The eight steps in the shared decision-making process

Step Exemplary quotes
1) Develop and support partnership/setting

FGB1: “I really try to listen with close attention to adolescents to build a relationship with the message ‘I’m here if you have problems which you’d like to discuss.’”

FGB2: “We aim for a good partnership, and sometimes parents need time.”

2) Review information preferences

FGB1: “I do not start to talk, I listen to find out what the child wants to know.”

FGB1: “We should not assume that a child can easily talk about highly burdensome information, like upcoming death. For example, I talked with a sibling, who finally said: ‘Why did you tell me all this? I did not want to hear that.’ We need to review and to communicate the reasons for telling something and to reflect also with the parents about the importance [of disclosing information to children] to get the best out of the remaining time. […] Often, I ask the child and the parents separately and frankly where they stand in the process. They are not necessarily at the same point and we have to be very careful [...]. But there are ways to keep the right pace with both parties, reaching a partial consensus at the end.”

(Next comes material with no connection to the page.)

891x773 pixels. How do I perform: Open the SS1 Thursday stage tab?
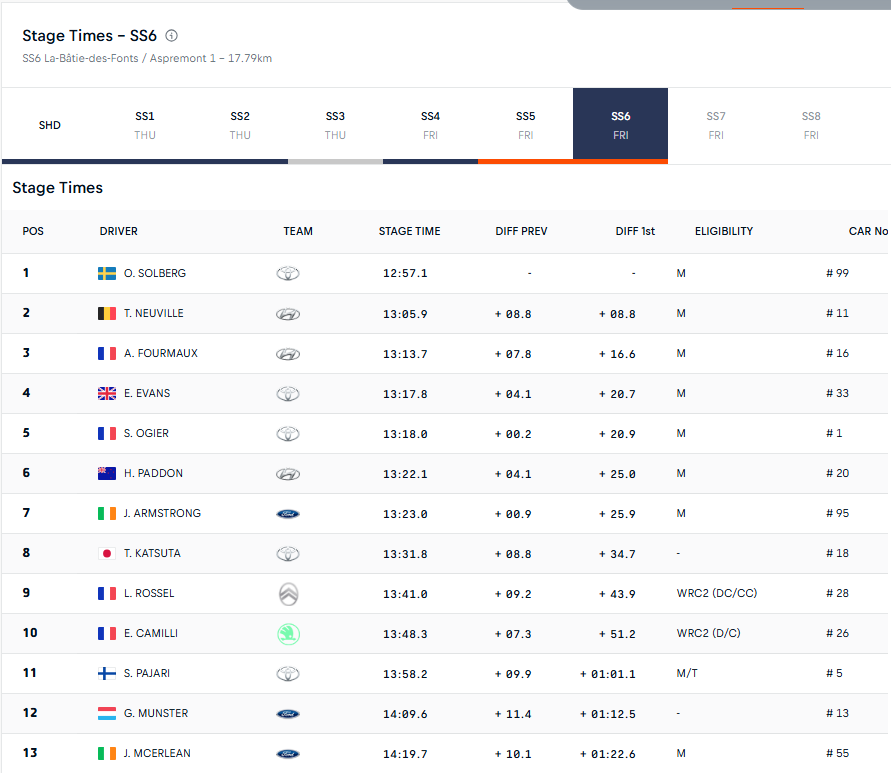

3) Review preferred decision-making roles

FGB1: “Regarding a yes or no decision, I remember a father waking up at night in panic, saying ‘I cannot make a decision with saying no for resuscitation.’ […] He did not categorically say no, but just could not consent to let his child die.”

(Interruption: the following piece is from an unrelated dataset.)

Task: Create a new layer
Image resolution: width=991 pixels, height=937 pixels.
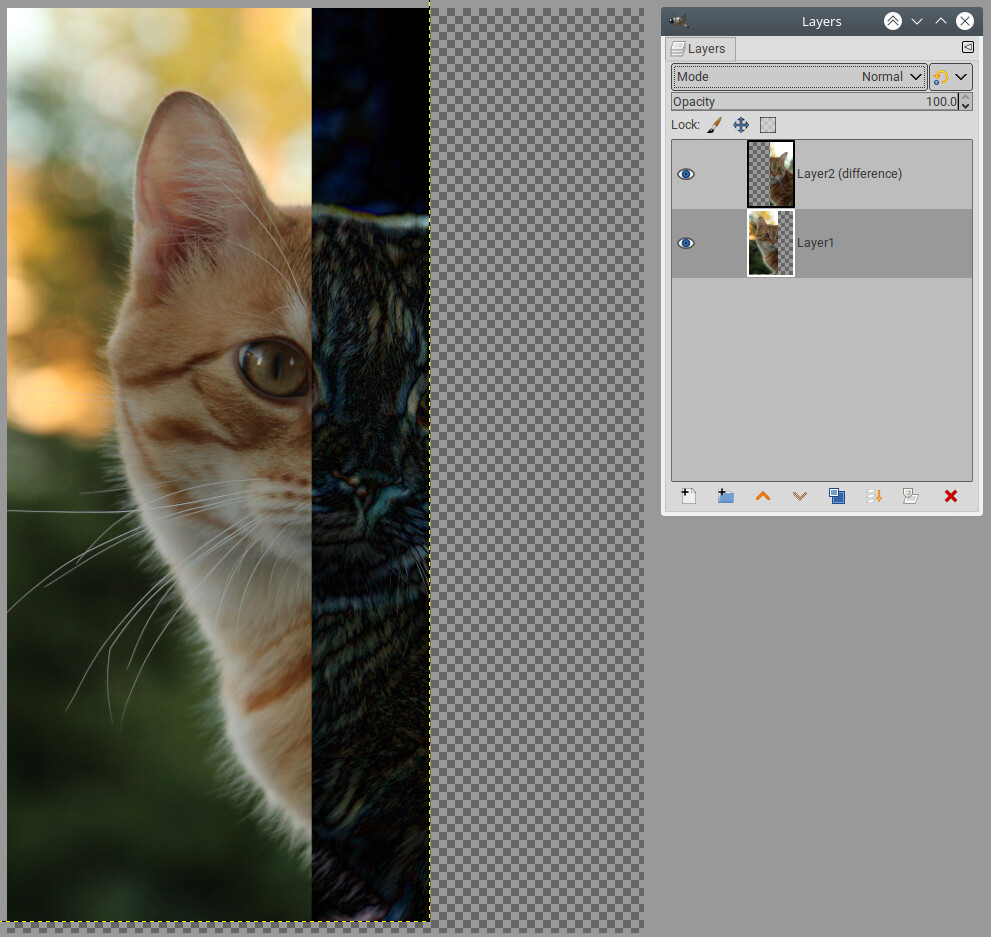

FGB2: “I roughly divide parents into those who have a lot of resources and those who initially need more support and help.”

FGB2: “I have much respect for natural defence mechanisms [being unable to talk about something]. If nothing comes, I try it with examples, if still nothing comes, then it is just not the right time.”

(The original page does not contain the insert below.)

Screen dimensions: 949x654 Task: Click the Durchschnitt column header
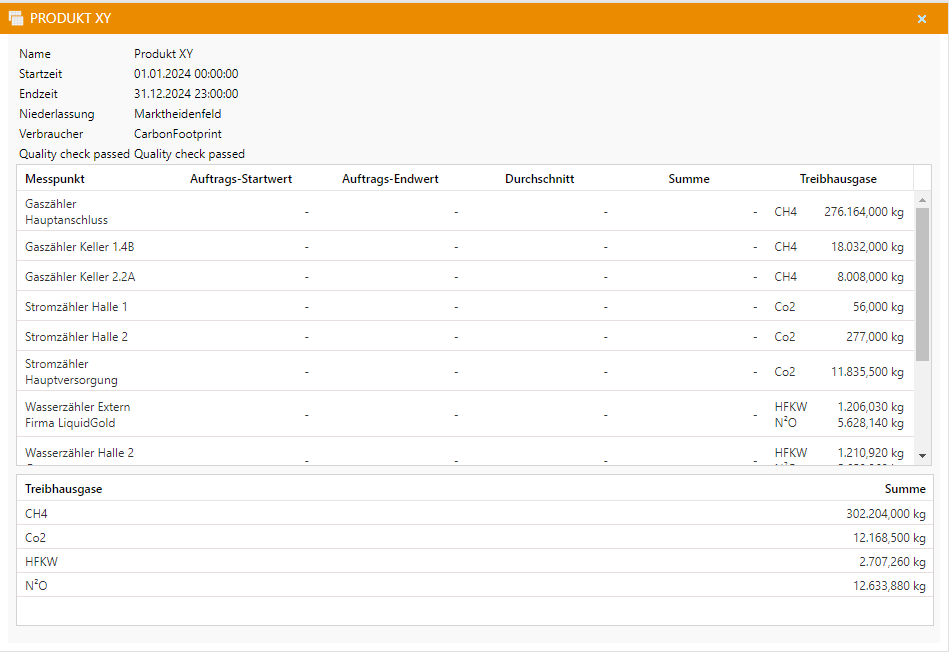(539, 179)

Also see supplemental Table S2

4) Ascertain and respond to ideas, concerns and expectations C31: “[I’d say to the parents] we want to learn as much as we can from you about what you value and what you think, so that we can make the best decisions for your child.”
5) Identify choices and evaluate evidence from research FGB2: “Many families are very creative in finding their own choices, which again supports their feeling of being in control, especially if [their choices] evolve from their system and not from outside […]. We need to take care that we find a good way that fits for a family.”
6) Present evidence in an adequate manner; if applicable, define limits. B22: Parent: “There were one, two situations where I wished that [my daughter] would not have been part of that discussion, for example when they talked about the risk of bleeding, after that she really had sort of a phobia. […] I’d rather discuss certain points with the doctors alone, but after that they always included [my daughter], explaining it in a good way, I think that was important, it did not come from us as parents, but the doctors said ‘These are your parents’ ideas and fears, and we as doctors support that’.”
7) Identify (a) choice(s) within the optimum dimension B22: Mother: “They said openly that they have little experience [with a specific treatment] [...] they left it relatively open, said to us ‘Take your time, get more information, ask questions.’” Father: “They helped us to get that information which actually was essential in that decision.”
8) Agree on an action plan and follow-up implementation

C33: “I think the shared decision-making from that perspective requires us as providers to reach out to those who have long-term relationships and continuity and may also have a perspective, as well as a relationship with the family outside the hospital.”

A6: “We always have to take the consequences of our actions into consideration. Criticism can easily be understood as offensive [...]. But then we should not participate in decision-making at all. The motto rather should be: do not stand still.”